→ **Directions**:
- a) In the post about the car being covered on wing night, how many days of school does the writer have left?
- b) Continue the post about the car being covered on wing night, picking up after its final sentence.

===== Extract provided =====

IN NEED OF HELP

So every wednesday night my friends and i have a tradition of going to wing night and so last night i found out that a couple of them were planning to saran wrap my entire car. so i parked my car in another place and had someone drive me there. when i left i found thier car and covered it with ketchup. I thought that was pretty calm considering these same "friends" that ive had for 12 years or so thought'd be funny to piss in my gastank during the winter and caused my fuel pump to shit the bed 1 exit from my sectionals race at gore. anyways this morning i get up for school a little late and walk out to my car and it is absolutely covered with ketchup, mustard, bbq sauce, eggs, and some fish thing. so i am beyond pissed that they stepped on to my property to do this. they are just really lucky my dad didnt hear them because he probably would have taken some shots at them because i do live in the country and people dont stop at our driveway or come down it, ever. i really need help with ways to get all three of them back. ive decided since im going to college next year and have 5 days of school left i could care less if they end up hating me. I already know that i am going to remove the stems from their tires while they are in school. and im trying to think of a way to lure them back to my house so i can wait with some friends and beat the shit out of them, or ill do it myself it makes no difference. i also plan on calling the cops on them when they are together this weekend and say that i heard there was going to be an underage drinking party at their location. anyways though i really need some good ideas THAT WONT GET ME ARRESTED.

===== Available data =====

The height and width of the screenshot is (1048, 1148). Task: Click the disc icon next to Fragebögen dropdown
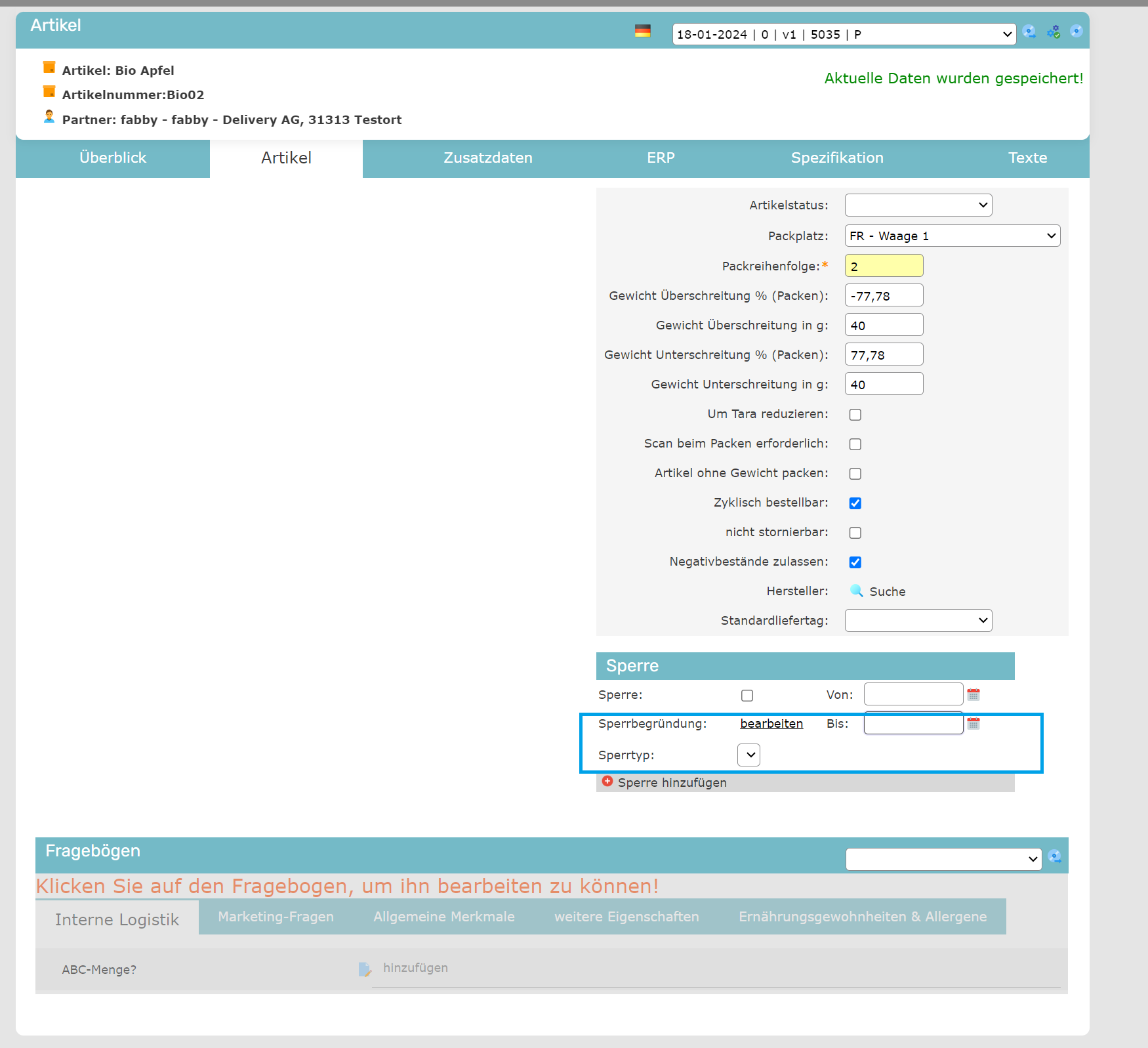point(1055,856)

=====

→ **Replies**:
- a) Five days.

- b)
 
jackstands and remove the wheels (just make sure that they at least have an idea how to get em back - like leaving a puddle of ketchup/mustard/bbq/fish by the jackstands).

Also, just in case they go to the cops, mail yourself a letter explaining that this is not theft but a prank in retaliation for perevious pranks and all goods will be returned upon request/need and nothing will be destroyed, and do not open it, make sure the letter is time/date stamped (like a poor man's copywrite) prior to doing this.

life is too short to have any regrets
 
Do not call the cops on them when they will be partying, thats the lamest thing you can do.

-People say marijuana ruins your life, I just say I take the scenic route-
 
how the hell is that lame, they probably wont even be partying and they cost me $300 in damage from the fuel pump and then covered my car with tons of condiments

 
wait until they pass put- put shower caps on their heads and piss on their faces! a buddy of mine did that to another guy a couple weeks ago- it was insane.

 
yeah, don't send the cops to their party. that's never cool, no matter who you are.

i dig the jackstands one, that's good.

______________________

- Ian

- "I like slurpies." - rebel
 
If you are more worried about the damage they did to your car then take a baseball bat and level out their windows and then procede to take a shit on every seat. Then smear the shit all over the seat covers, ceiling, steering wheel and etc. But if you call the cops on them it would be gayer then two boys having sex.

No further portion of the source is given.